- Task to carry out:
Among the lines of the records, please find those that contain the word "agent" and copy them.

┌──

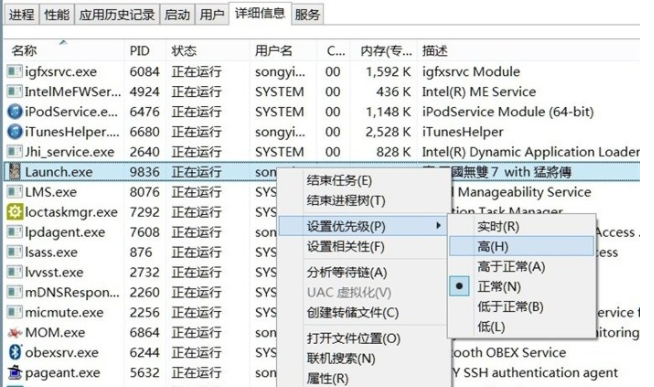Select the Launch.exe game icon
The image size is (654, 387).
click(x=15, y=172)
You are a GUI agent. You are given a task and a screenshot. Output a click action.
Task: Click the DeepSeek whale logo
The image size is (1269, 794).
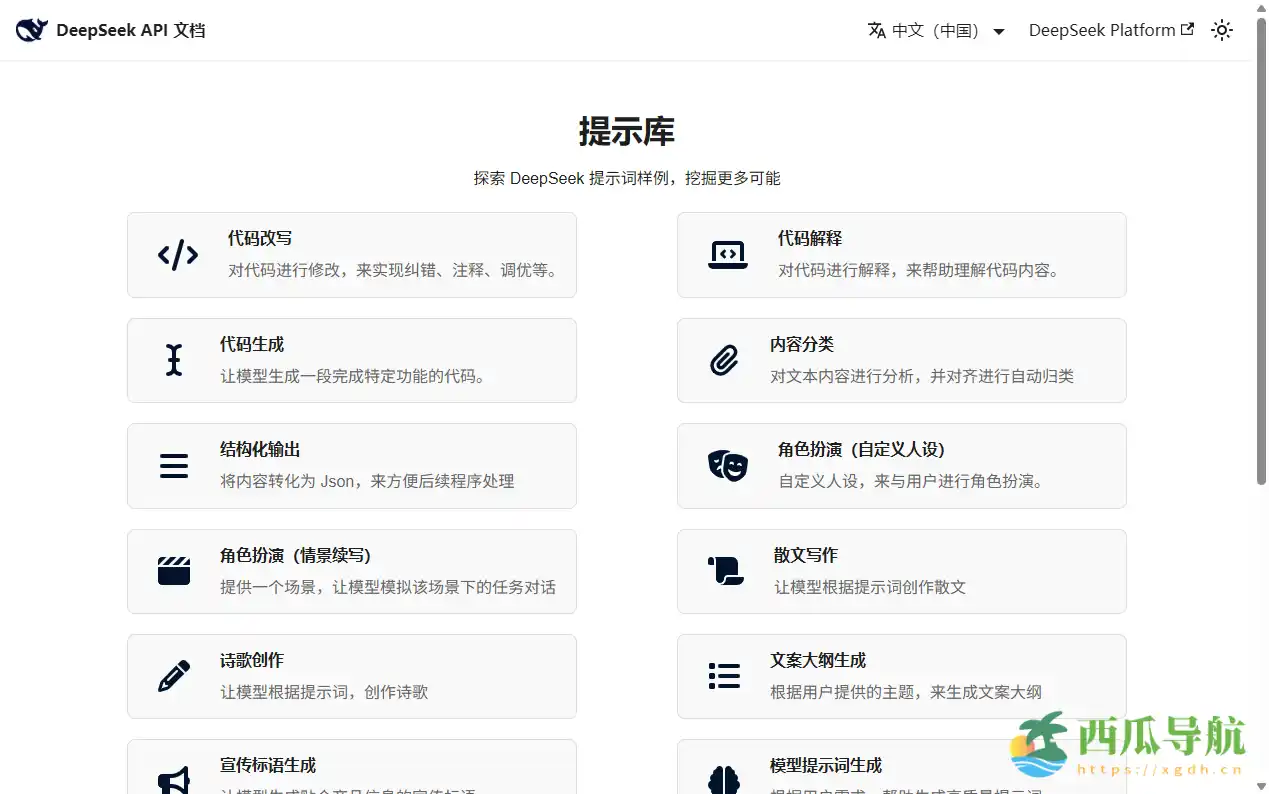tap(31, 30)
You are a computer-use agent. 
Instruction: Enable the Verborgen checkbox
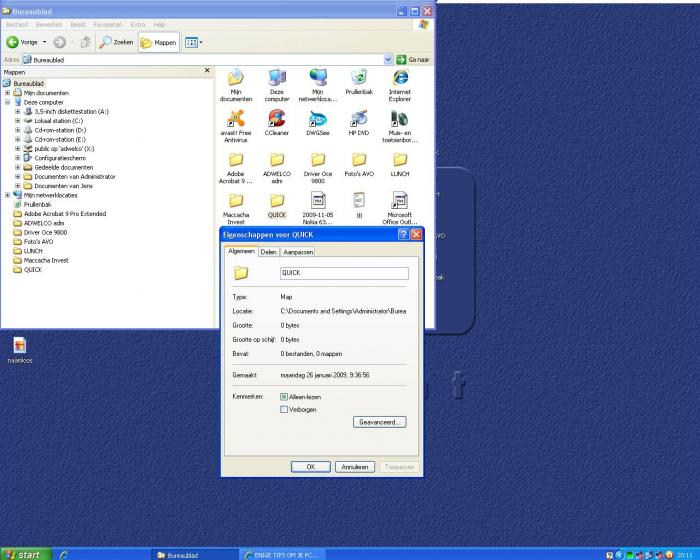coord(284,409)
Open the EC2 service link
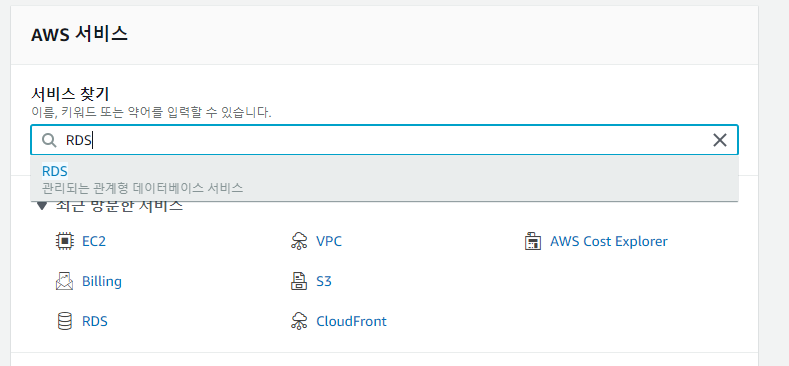 pyautogui.click(x=94, y=241)
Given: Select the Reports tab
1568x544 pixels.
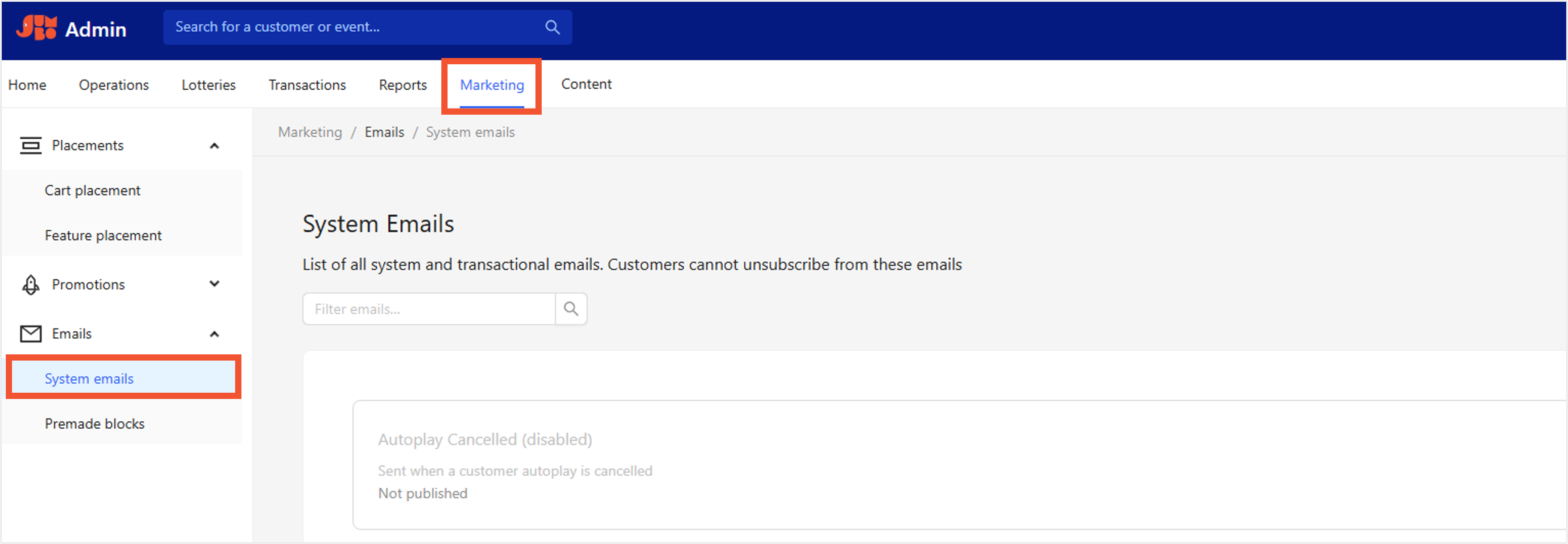Looking at the screenshot, I should click(403, 85).
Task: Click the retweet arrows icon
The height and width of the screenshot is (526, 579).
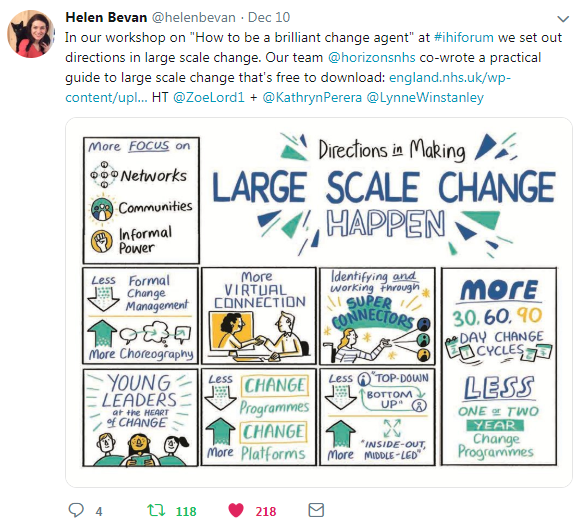Action: (x=156, y=510)
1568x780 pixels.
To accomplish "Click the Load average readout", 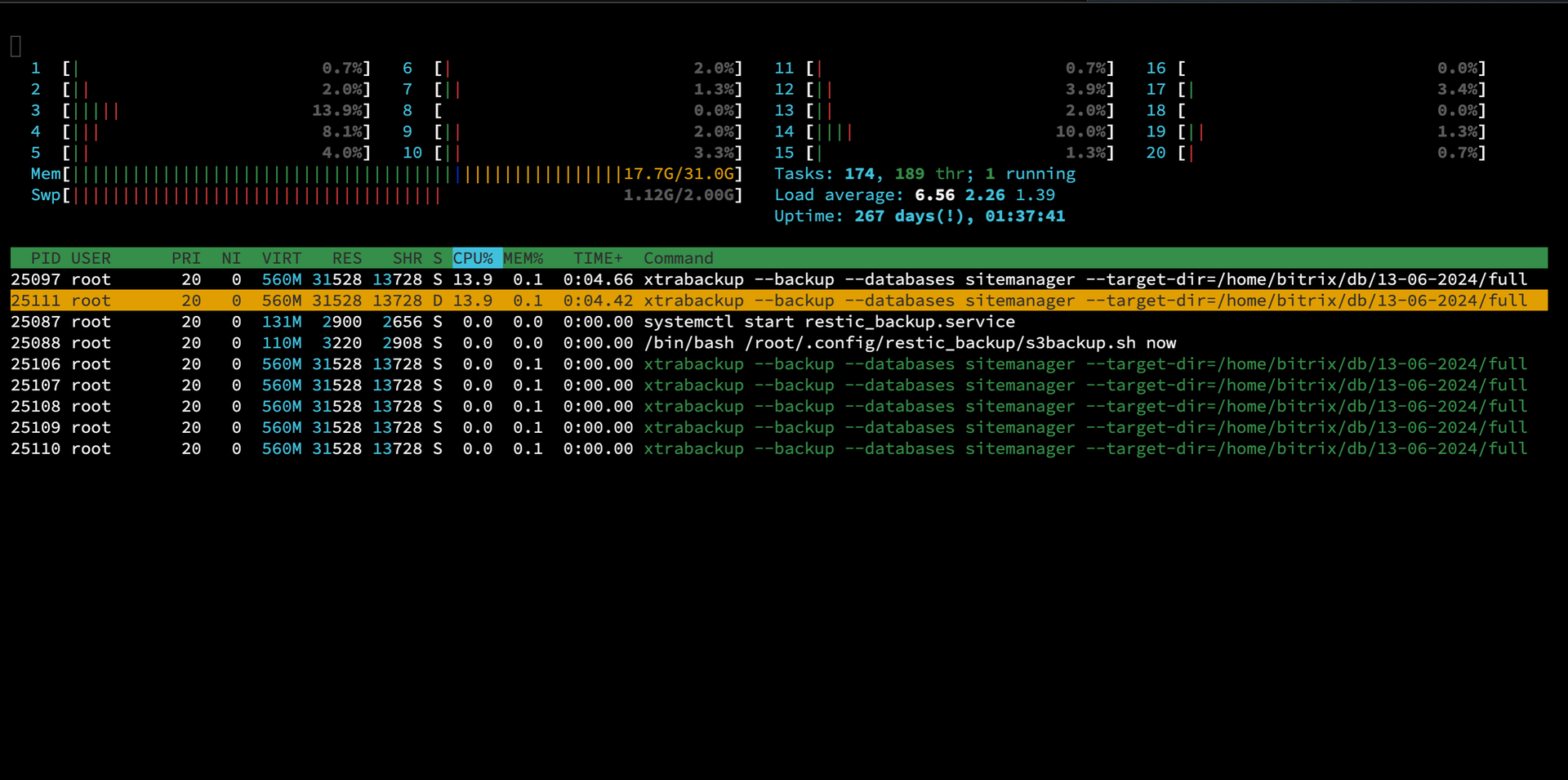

└──

- Task answer:
You are a GUI agent. You are given a task and a screenshot. Output a click action.
You are a computer-use agent. 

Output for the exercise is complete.